Friday, December 27, 2013

New York Times: Work Makes you Happy


A New York Times Opinion by Arthur C. Brooks called "A Formula for Happiness" discusses the contribution work can make toward happineess.  The author believes that happiness is determined by genes, life circumstance and work.

About 48% of your happiness is determine by your inherited traits.

About 40% is short and medium term rewards such as buying stuff, family events, or graduating high school. The effect wears off quickly.

The remaining 12% are discrenary activities that include faith, family, freinds and work.  Friends and family are obvious, but work is the most interesting. Meaningful and fulfilling work can deliver personal happiness and financial reward.

The American Enterprise Institute calls this happiness effect "Earned Success".  The times editorial is light on the AEI philosopy but you can get a bigger dose on YouTube. Arthur Brooks: The secret to happiness.

The video on youtube discusses happiness and the it's AEI pro entrepreneurship (pro business) philosophy. The AEI promotes free enterprise as a "moral goal."

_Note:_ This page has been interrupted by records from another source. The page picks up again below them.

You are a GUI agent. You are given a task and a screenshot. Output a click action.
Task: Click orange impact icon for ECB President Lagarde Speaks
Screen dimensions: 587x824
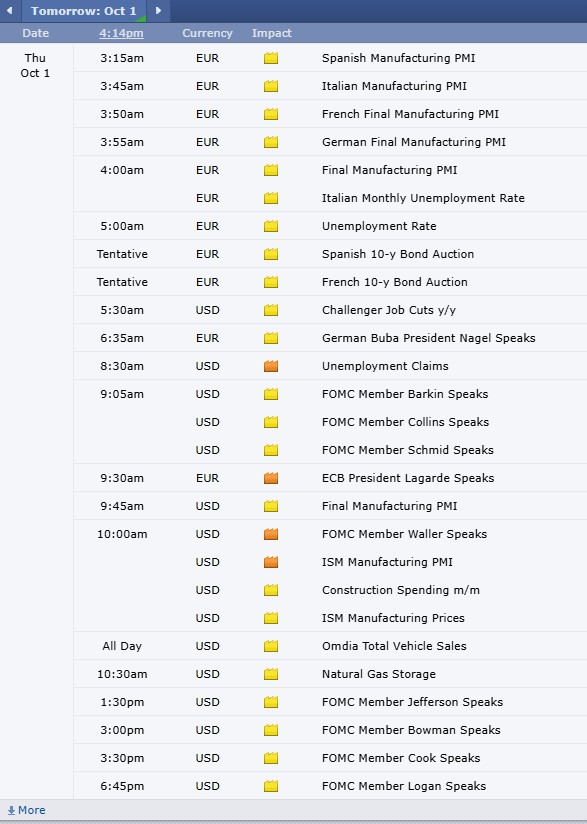coord(271,478)
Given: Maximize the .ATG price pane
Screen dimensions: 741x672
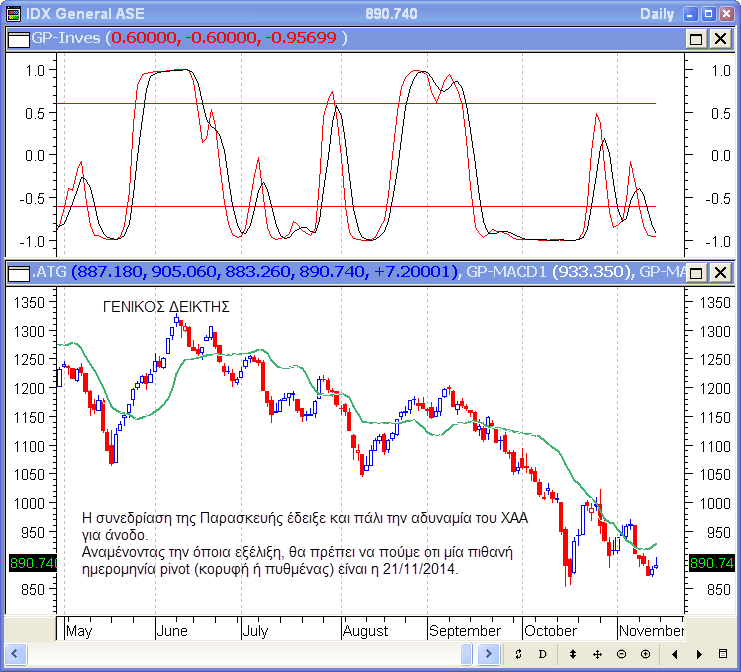Looking at the screenshot, I should click(x=696, y=272).
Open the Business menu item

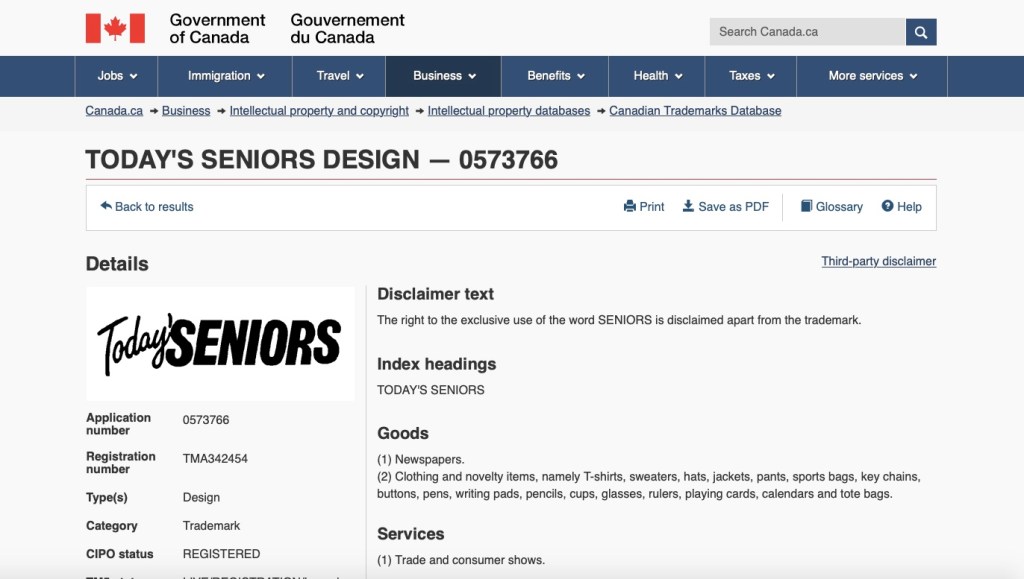point(444,76)
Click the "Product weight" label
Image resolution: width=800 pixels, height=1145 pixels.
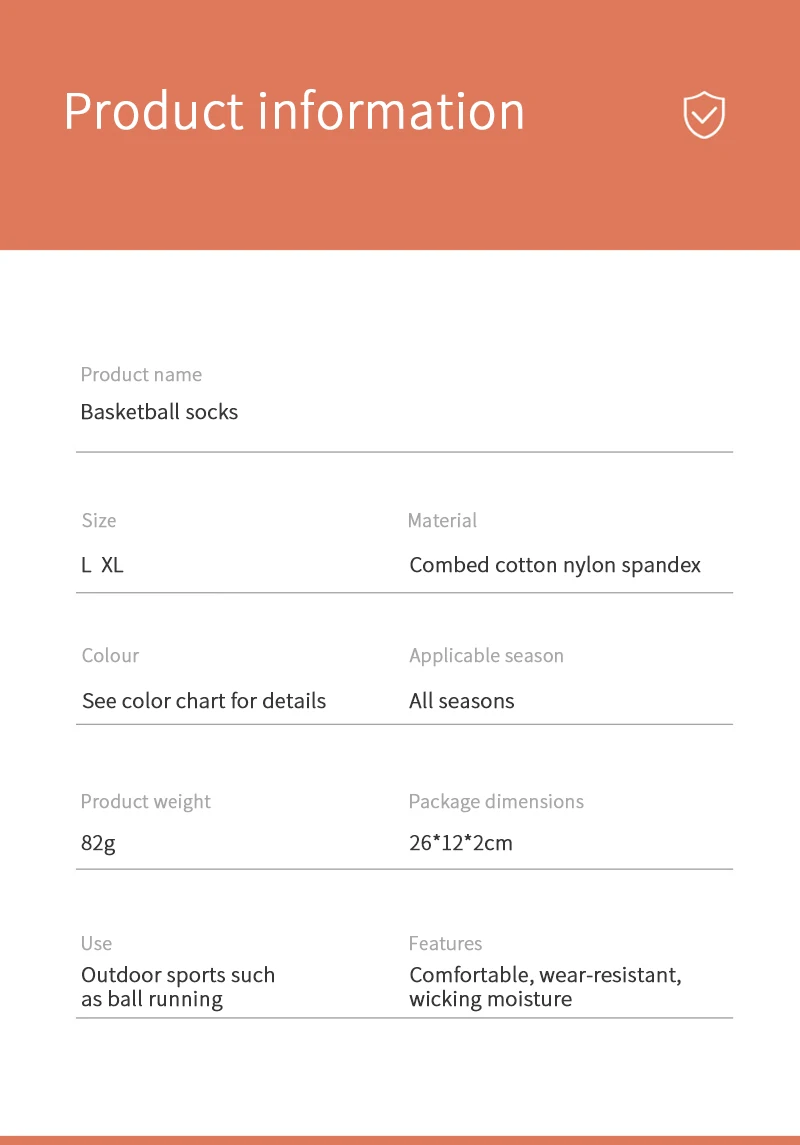pyautogui.click(x=146, y=802)
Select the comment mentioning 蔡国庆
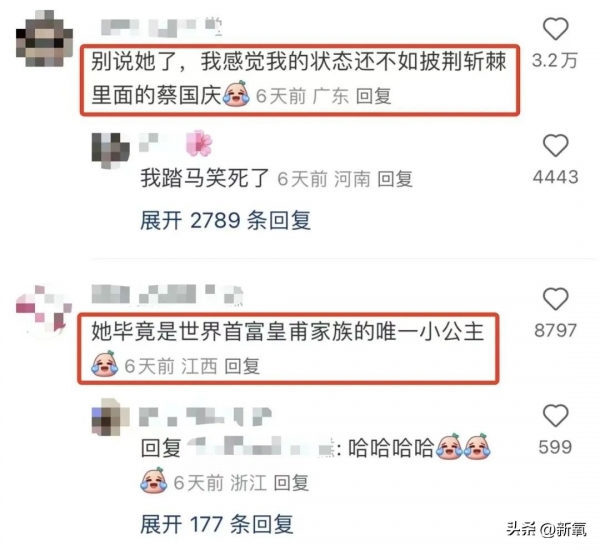This screenshot has width=600, height=550. click(x=300, y=80)

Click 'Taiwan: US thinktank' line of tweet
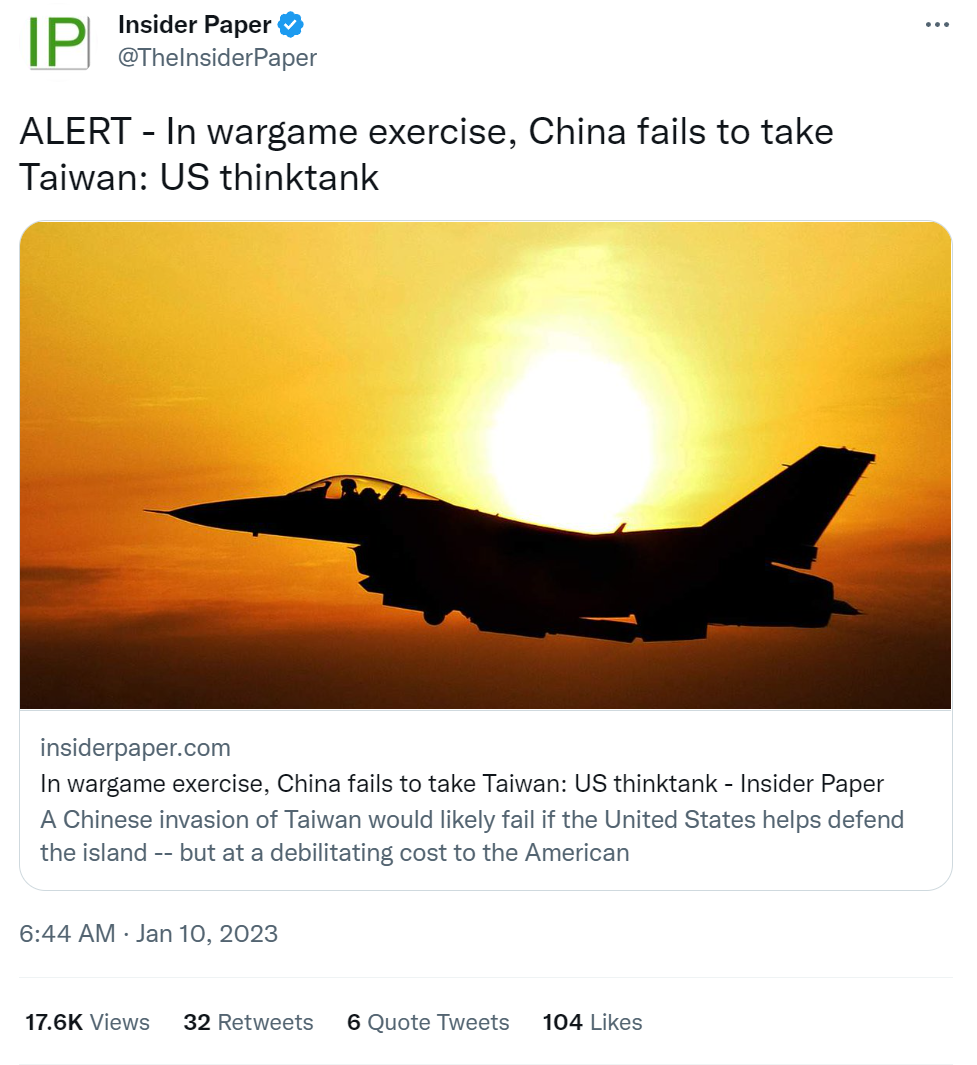(x=199, y=178)
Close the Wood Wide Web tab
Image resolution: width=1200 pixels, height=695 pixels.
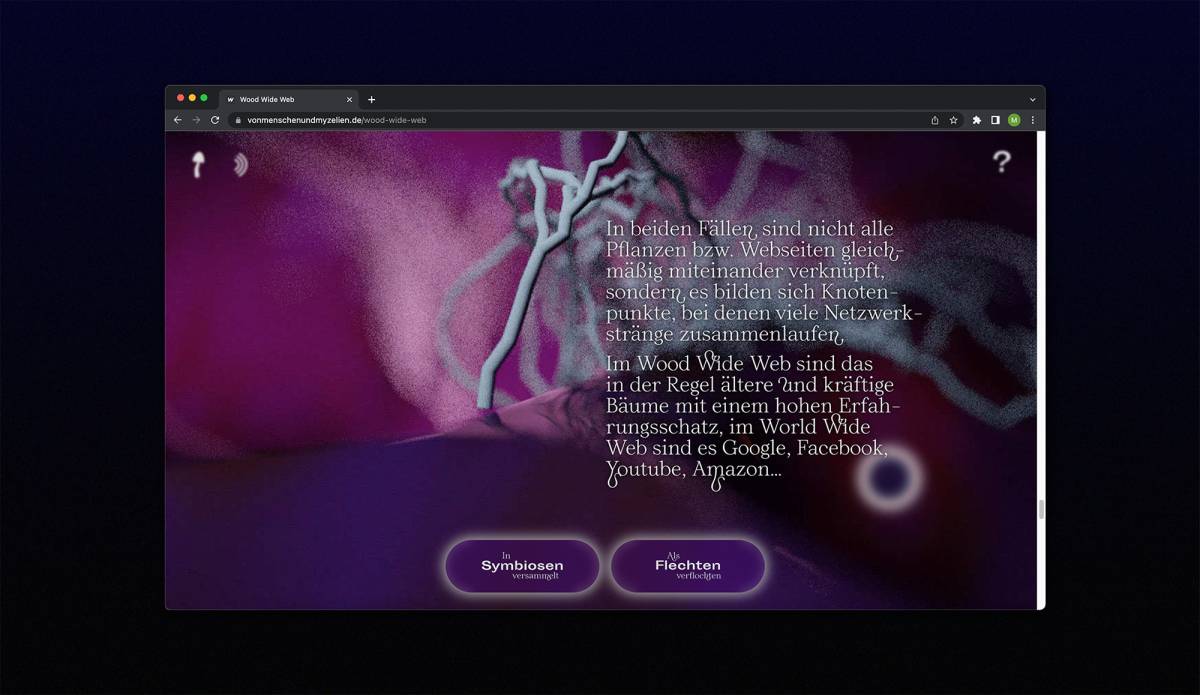(x=349, y=100)
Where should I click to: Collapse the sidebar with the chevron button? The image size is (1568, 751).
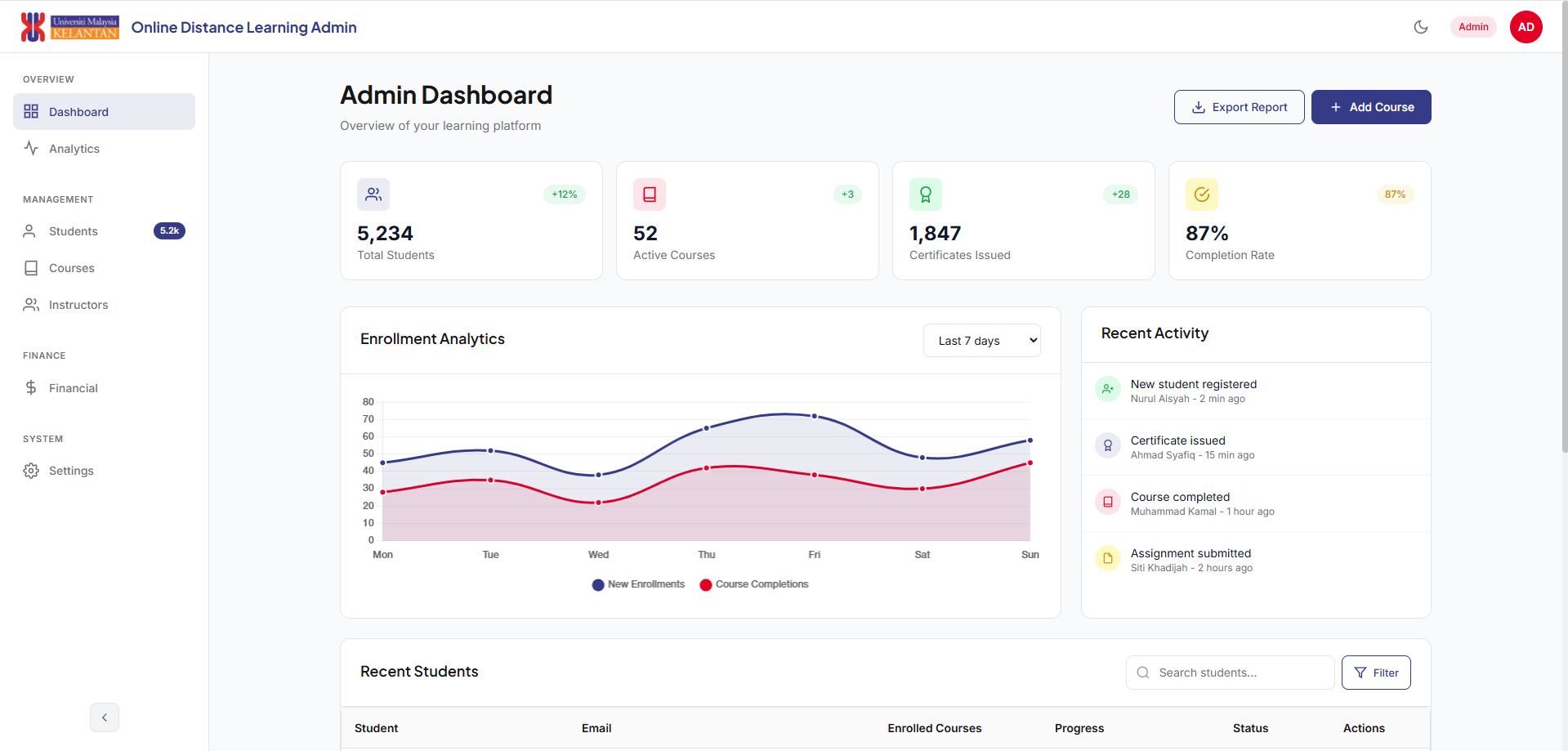pos(105,717)
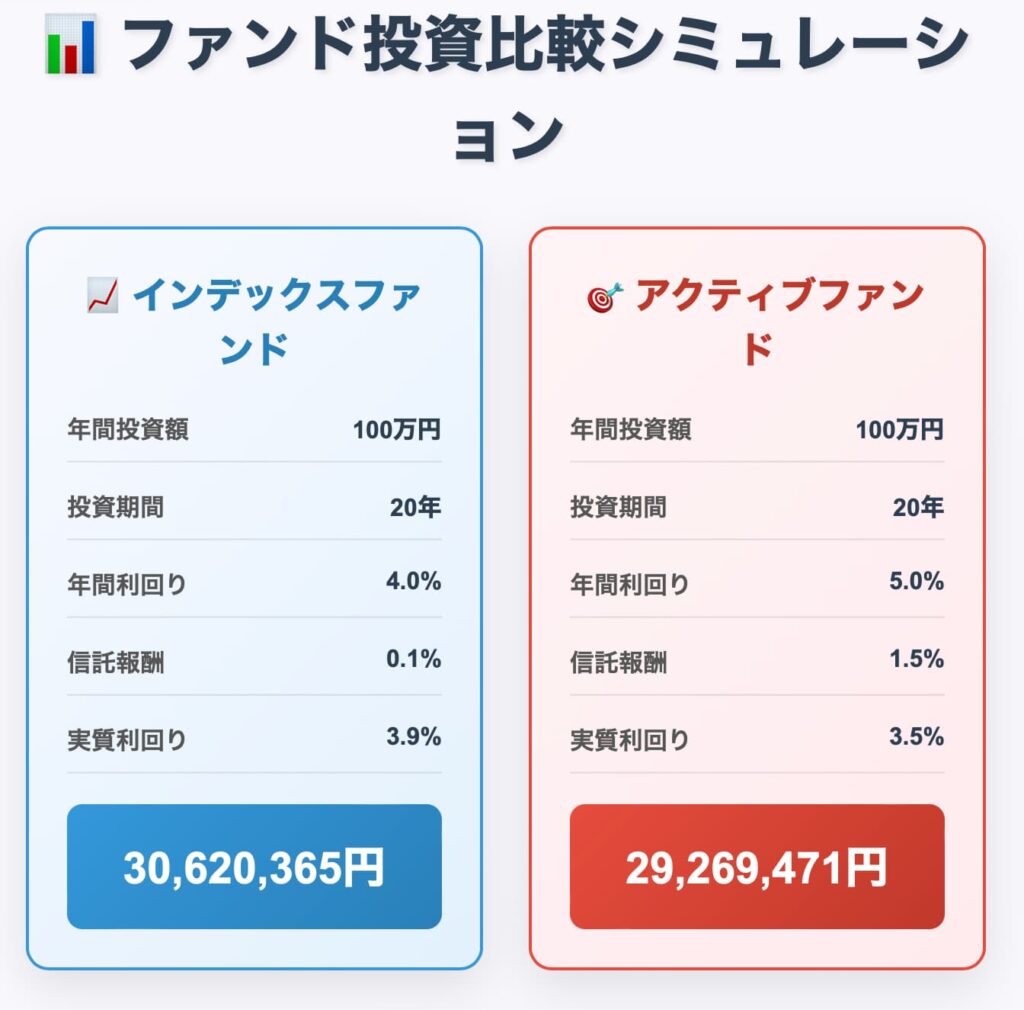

Here is another reseacher, Dan Gilbert talking about synthentic versus real happiness. Ted Talks: Dan Gilbert, the surprising science of happiness.

There are two issues we have with the reseach: 1) The low value given to work as a generator of happiness, 2) second is the twist the American Enterprise Insititue gives the reseach at the end to support their position.

First, we can't believe work contributes only part of the overal all 12% happiness.  For many of us the work is also closely entertwined with self esteem, financial empowerment and health.

Second, the reseach all makes sense up until when the AEI tries to slip in it's economic message.  Work has a value above it's financial return. Work in all forms is valuable: private, public and non-profit.